• _Source material_
----------------------------------------
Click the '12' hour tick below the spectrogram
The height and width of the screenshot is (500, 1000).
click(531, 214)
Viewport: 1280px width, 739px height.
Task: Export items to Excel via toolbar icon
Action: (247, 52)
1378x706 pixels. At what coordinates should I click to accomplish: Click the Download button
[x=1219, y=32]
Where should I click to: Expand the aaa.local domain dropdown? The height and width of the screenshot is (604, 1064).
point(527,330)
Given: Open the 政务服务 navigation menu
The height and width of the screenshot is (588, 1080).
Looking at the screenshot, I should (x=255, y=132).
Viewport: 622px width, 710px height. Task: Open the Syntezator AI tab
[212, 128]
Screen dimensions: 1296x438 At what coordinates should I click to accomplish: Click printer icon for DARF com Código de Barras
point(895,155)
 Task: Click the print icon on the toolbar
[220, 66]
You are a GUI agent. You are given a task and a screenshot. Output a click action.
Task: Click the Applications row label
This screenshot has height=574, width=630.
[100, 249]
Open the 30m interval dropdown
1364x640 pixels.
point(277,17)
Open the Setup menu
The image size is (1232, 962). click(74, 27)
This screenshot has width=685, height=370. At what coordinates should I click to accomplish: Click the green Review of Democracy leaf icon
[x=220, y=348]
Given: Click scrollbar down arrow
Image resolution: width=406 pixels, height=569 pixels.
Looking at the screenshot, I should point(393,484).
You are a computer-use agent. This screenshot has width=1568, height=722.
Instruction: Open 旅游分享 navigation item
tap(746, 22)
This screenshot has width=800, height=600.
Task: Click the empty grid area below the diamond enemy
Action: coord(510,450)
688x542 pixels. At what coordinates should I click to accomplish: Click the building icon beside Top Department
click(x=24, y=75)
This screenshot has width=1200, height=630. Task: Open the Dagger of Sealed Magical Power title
----------------------------------------
• _Problem_
"This screenshot has height=574, width=630." marks the first line to print; reproduce that line and every line after it through the end of the listing above.

• _Solution to this exercise_
This screenshot has height=574, width=630.
[100, 249]
Open the 30m interval dropdown
1364x640 pixels.
point(277,17)
Open the Setup menu
The image size is (1232, 962). click(74, 27)
This screenshot has width=685, height=370. At what coordinates should I click to accomplish: Click the green Review of Democracy leaf icon
[x=220, y=348]
Given: Click scrollbar down arrow
Image resolution: width=406 pixels, height=569 pixels.
Looking at the screenshot, I should point(393,484).
You are a computer-use agent. This screenshot has width=1568, height=722.
Instruction: Open 旅游分享 navigation item
tap(746, 22)
This screenshot has width=800, height=600.
Task: Click the empty grid area below the diamond enemy
Action: coord(510,450)
688x542 pixels. At what coordinates should I click to accomplish: Click the building icon beside Top Department
click(x=24, y=75)
This screenshot has width=1200, height=630. Task: Open the Dagger of Sealed Magical Power title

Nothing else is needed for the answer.